As the Wonk Room has extensively documented, nearly all of the Republican candidates for Senate — both incumbents and challengers — dispute that the United States must take action to fight global warming pollution, while many of them deny that global warming exists in the first place. “There is much debate in the scientific community as to the precise sources of global warming,” claims Pat Toomey, the GOP Senate candidate in Pennsylvania. “Global warming is ‘the greatest hoax ever perpetrated on the American people,'” says Sen. Jim Inhofe (R-OK).

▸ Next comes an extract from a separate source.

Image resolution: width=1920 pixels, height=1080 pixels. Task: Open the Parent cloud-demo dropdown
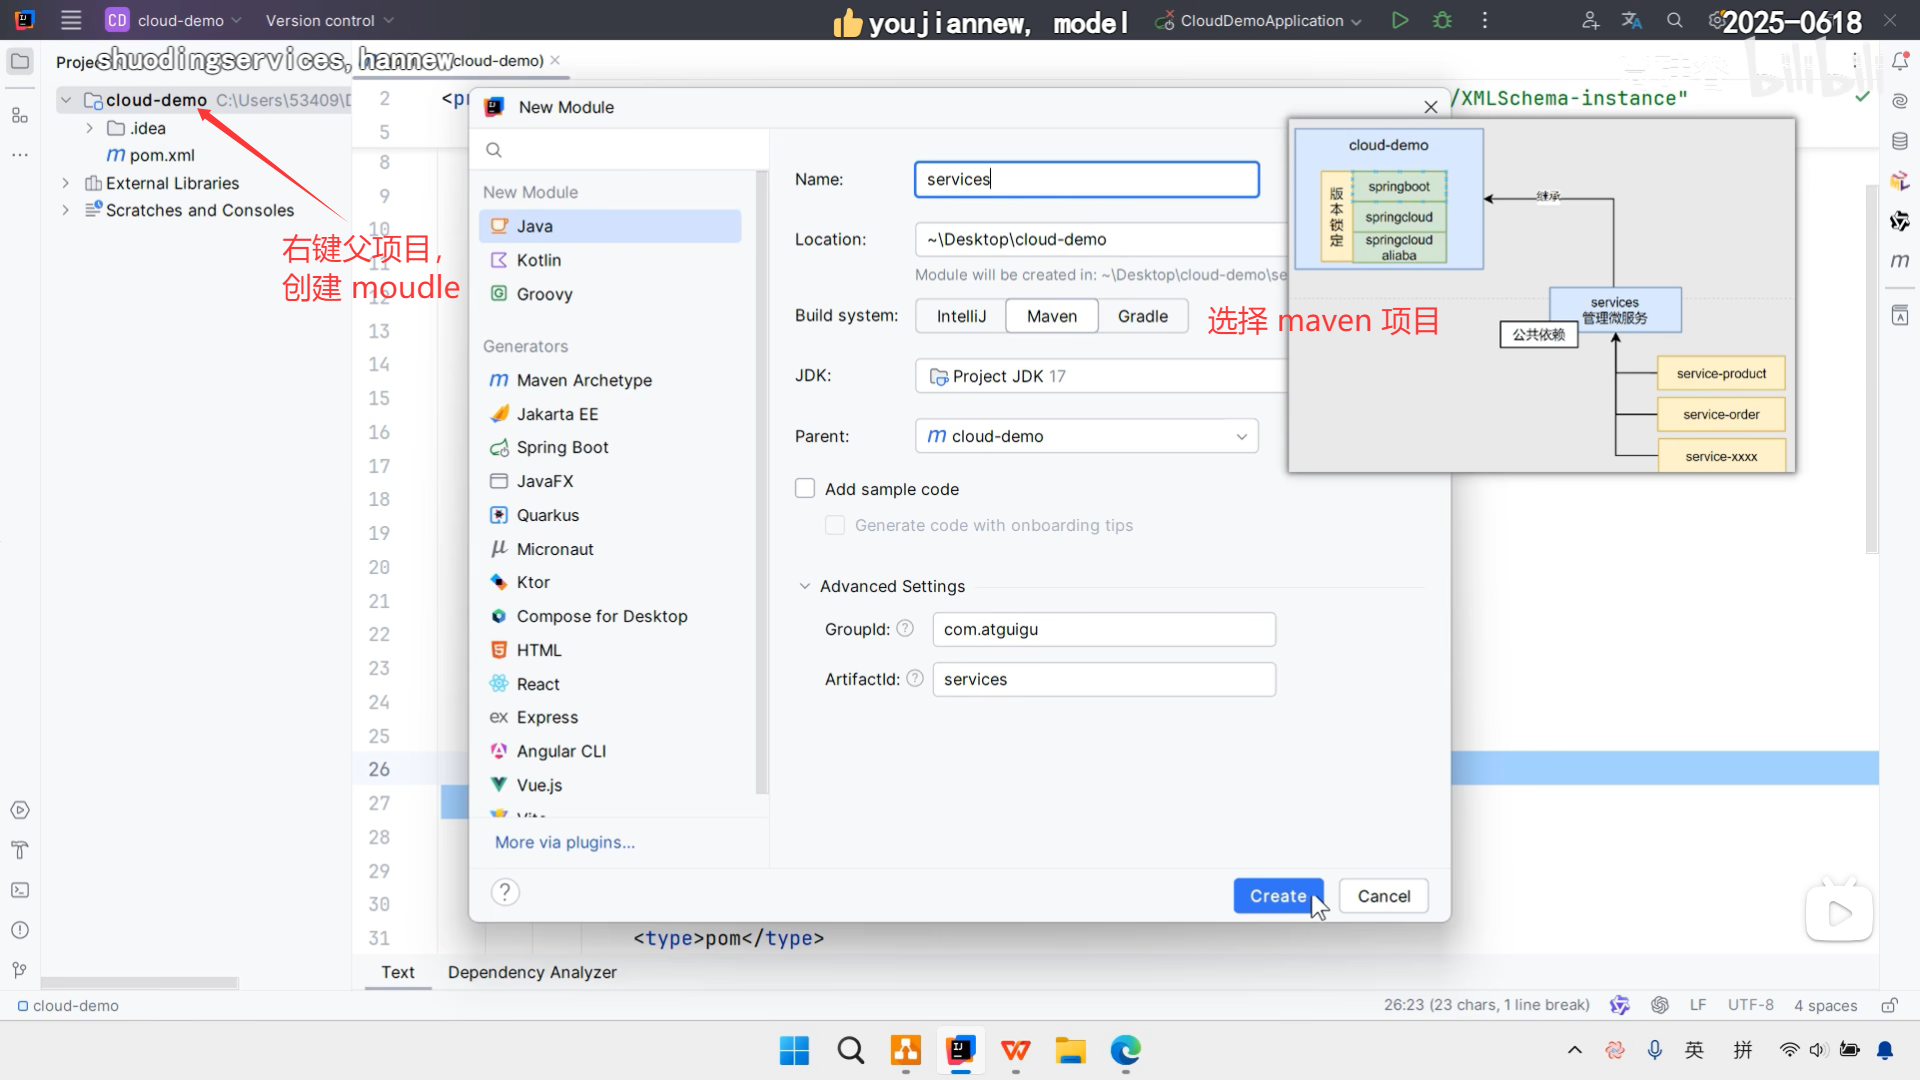pos(1086,436)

It remains to be seen if that stance will pay off at the polls, but for many of these global warming deniers, it already has paid off in the form of sizeable donations from overseas polluters. A new analysis by Climate Action Network Europe has found that large European companies that are among the continent’s biggest greenhouse gas polluters have been dumping large amounts of money into U.S. Senate races, almost exclusively to candidates that oppose the idea of taking action to stop global warming.

ThinkProgress has already documented how money from foreign oil companies is being directed to the U.S. Chamber of Commerce, which is running a $75 million ad campaign against Democratic candidates, and these direct candidate contributions from European polluters exceed the amount that oil billionaires Charles and David Koch have donated to Senate campaigns.

Through U.S. subsidiaries and employees, large European polluters like BP, BASF, Bayer and Solvay have donated $240,200 to candidates who have either voiced opposition to addressing global warming, or who have actively blocked legislation that would do so. For example, Bayer — which emitted 2 million metric tons of CO2 in Europe last year — gave almost 73 percent of its donations to such candidates, like the $5,000 it gave to Sen. Jim DeMint (R-SC), who opposes the EPA finding that greenhouse gases are pollution and opposes a cap-and-trade market to limit global warming pollution. The donations largely favored Republicans, but — demonstrating that stopping progress on addressing global warming was the key goal of these companies — select Democrats were given donations as well. Bayer gave even more money to Sen. Blanche Lincoln (D-AR), who has been a key swing vote in the Senate and also opposes EPA action on global warming pollution.

Many of these companies are involved in the debate over controlling global warming in Europe, and perversely, often cite inaction in the United States as a reason that serious efforts shouldn’t be made in Europe. Most of these companies are members of Business Europe, an influential trade group that recently release a position paper saying the group was “convinced that at this point in time, i.e. in the absence of an international deal securing equally strong action from other economies, any further increase of the EU’s unilateral 20% emission reduction target would be premature and even counterproductive.”

The strategy for these companies is clear: stop progress on global warming in the United States by supporting these candidates, and then blame that inaction when arguing that nothing should be done in the rest of the world to address global warming.